▶ **Task details**
In the material below, list every line carrying the string "listing".

▶ **Dataset**
──────────────────────────────
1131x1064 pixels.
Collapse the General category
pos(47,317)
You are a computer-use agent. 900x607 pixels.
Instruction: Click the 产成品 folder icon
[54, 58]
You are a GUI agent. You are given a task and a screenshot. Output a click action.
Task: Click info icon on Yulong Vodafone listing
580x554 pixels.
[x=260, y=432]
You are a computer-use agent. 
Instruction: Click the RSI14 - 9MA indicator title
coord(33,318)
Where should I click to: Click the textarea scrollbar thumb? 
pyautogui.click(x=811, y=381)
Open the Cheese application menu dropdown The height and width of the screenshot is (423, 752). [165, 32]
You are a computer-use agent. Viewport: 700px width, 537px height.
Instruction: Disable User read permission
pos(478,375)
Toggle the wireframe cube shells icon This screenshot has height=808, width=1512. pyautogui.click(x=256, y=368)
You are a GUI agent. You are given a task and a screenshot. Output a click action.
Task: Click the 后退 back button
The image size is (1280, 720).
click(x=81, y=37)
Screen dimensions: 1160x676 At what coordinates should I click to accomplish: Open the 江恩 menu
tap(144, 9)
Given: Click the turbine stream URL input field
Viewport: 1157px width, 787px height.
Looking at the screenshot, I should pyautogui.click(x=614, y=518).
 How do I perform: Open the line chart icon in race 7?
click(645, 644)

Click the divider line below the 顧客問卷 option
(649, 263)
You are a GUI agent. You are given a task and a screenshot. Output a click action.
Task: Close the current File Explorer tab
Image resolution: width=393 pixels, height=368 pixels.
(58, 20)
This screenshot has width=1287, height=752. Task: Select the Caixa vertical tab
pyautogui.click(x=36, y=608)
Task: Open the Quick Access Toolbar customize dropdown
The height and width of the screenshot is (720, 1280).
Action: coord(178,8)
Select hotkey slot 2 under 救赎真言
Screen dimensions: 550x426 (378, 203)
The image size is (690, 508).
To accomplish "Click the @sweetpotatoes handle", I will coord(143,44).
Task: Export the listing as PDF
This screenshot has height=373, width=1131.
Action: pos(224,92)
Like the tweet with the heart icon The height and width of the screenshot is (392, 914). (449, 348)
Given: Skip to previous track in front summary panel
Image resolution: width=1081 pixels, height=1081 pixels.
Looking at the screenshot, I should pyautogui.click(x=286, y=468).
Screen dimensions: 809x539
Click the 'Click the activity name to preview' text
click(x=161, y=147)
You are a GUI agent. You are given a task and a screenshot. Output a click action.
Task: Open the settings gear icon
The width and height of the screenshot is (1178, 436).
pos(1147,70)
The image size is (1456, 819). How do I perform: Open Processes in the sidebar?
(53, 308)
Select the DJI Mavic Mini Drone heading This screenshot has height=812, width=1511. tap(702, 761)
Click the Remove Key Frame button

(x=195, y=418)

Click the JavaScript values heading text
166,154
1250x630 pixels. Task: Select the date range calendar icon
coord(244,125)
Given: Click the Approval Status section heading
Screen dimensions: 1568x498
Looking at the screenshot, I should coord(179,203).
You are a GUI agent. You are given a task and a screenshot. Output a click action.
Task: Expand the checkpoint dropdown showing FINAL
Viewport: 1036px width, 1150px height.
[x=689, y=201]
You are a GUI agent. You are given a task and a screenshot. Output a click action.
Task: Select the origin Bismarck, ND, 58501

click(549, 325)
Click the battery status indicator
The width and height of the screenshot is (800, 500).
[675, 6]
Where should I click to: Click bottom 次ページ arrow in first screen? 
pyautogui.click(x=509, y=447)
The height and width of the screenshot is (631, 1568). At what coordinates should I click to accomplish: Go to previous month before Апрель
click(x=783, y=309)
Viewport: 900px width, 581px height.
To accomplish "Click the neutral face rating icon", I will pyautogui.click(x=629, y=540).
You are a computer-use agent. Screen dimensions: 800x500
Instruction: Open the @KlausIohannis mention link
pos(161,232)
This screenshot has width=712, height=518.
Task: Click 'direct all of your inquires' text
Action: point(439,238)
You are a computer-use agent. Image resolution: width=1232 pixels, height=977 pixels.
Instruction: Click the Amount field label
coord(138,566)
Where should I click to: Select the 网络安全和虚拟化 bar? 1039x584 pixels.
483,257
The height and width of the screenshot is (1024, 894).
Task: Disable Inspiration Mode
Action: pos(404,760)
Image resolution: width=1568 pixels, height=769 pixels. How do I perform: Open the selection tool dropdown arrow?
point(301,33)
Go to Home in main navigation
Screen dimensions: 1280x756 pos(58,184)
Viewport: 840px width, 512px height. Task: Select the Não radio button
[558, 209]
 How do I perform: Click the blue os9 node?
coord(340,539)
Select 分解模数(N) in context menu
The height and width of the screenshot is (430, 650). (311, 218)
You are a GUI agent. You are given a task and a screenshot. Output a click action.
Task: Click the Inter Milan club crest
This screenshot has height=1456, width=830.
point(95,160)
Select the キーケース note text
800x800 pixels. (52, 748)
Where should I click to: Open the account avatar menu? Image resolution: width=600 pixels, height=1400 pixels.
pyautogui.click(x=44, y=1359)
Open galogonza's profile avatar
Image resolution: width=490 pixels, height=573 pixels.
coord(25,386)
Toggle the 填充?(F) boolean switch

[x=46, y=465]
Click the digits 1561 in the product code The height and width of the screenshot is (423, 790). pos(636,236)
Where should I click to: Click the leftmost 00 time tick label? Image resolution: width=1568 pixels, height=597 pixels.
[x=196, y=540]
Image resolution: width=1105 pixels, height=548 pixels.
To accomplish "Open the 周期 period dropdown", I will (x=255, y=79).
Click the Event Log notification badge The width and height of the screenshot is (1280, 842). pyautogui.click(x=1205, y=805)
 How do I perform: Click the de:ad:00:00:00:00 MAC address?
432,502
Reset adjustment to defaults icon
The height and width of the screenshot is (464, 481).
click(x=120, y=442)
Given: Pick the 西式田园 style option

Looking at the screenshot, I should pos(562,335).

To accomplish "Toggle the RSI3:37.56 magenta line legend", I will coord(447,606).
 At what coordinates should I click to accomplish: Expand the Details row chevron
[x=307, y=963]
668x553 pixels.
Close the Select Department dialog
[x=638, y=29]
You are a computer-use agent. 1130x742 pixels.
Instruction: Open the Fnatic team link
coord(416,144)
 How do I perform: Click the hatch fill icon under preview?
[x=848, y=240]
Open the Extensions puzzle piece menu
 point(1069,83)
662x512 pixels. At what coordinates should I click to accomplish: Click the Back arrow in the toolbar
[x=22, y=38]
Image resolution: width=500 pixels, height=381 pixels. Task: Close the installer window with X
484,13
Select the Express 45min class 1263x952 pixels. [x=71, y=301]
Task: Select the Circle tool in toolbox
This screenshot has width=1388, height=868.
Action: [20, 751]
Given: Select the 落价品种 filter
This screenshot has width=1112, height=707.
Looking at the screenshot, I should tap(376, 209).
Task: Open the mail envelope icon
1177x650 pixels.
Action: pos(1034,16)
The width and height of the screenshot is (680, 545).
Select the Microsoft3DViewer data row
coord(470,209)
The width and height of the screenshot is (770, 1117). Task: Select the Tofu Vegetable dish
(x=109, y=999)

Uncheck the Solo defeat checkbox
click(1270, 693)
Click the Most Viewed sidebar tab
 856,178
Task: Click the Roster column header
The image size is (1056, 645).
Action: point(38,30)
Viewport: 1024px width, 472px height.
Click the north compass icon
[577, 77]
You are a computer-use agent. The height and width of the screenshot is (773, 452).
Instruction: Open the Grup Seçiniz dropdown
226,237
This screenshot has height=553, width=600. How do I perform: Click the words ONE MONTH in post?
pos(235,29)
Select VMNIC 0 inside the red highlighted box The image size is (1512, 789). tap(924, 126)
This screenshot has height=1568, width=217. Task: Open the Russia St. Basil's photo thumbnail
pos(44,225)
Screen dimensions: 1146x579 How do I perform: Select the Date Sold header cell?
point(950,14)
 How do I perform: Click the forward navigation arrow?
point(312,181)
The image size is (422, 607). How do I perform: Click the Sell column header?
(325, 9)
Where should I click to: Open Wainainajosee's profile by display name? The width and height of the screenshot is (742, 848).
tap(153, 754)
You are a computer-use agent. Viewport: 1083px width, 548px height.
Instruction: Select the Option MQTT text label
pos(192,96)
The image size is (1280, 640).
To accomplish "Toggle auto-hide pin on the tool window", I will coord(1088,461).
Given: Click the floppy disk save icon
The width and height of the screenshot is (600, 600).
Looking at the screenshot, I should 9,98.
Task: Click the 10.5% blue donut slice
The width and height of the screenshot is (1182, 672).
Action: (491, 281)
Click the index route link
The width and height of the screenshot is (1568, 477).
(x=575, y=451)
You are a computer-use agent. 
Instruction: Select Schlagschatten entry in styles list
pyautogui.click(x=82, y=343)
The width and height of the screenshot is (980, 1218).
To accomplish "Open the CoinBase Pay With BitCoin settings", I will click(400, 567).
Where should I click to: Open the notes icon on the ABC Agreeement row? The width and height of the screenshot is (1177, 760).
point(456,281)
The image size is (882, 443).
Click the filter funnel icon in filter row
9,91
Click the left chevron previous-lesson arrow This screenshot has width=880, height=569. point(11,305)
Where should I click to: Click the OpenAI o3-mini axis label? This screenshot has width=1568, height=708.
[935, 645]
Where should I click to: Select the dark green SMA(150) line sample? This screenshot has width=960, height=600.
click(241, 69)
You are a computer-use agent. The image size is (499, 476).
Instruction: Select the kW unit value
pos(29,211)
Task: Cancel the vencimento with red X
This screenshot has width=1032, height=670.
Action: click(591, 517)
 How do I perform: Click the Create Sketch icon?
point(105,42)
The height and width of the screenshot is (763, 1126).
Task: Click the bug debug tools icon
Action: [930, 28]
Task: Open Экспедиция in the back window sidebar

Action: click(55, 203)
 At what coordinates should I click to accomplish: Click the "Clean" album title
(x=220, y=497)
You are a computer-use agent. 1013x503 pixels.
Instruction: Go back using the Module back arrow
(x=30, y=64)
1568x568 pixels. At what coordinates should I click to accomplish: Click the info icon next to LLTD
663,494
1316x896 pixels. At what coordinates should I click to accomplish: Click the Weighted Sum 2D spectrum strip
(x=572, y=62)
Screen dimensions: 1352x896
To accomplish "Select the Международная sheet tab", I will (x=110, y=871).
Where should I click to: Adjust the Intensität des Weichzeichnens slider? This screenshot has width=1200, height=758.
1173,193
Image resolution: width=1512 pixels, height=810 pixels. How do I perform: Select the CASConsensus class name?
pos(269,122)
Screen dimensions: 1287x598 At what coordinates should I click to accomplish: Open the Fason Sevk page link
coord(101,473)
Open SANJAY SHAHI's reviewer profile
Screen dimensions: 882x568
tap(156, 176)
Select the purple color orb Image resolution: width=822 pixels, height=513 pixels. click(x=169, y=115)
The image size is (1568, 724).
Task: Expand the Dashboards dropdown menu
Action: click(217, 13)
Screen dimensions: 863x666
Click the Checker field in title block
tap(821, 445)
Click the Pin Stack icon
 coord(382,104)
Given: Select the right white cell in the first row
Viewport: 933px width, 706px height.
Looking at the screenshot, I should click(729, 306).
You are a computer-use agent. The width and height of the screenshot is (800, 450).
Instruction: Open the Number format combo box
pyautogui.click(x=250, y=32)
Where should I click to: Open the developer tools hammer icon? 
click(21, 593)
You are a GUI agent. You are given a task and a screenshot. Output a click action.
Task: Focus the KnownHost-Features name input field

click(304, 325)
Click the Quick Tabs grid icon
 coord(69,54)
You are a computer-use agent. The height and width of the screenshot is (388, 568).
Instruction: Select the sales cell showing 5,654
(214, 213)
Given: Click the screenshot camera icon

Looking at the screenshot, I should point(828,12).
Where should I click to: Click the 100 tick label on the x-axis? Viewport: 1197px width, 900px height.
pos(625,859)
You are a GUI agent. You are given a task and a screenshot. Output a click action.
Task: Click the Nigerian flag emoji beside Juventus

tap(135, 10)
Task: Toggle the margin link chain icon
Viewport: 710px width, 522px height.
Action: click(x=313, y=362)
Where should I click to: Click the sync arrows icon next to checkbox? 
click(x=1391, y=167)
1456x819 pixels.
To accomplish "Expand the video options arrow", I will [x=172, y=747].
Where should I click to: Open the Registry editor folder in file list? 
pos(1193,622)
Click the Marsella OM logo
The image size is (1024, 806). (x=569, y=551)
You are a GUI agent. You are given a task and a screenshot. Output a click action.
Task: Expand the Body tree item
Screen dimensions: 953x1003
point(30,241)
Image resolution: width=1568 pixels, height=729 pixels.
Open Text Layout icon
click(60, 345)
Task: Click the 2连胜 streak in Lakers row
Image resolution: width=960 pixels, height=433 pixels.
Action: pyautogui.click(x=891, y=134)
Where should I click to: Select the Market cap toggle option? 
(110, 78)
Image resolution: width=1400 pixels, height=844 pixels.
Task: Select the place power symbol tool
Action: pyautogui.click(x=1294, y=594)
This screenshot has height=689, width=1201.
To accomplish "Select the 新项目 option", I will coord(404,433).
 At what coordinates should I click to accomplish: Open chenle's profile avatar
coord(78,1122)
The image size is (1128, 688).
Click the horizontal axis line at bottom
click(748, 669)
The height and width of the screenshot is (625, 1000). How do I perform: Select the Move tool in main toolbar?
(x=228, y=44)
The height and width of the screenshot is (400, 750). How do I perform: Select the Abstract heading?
──────────────────────────────
▶ **Solution to this problem**
Task: Click info icon on Yulong Vodafone listing
Task: Export the listing as PDF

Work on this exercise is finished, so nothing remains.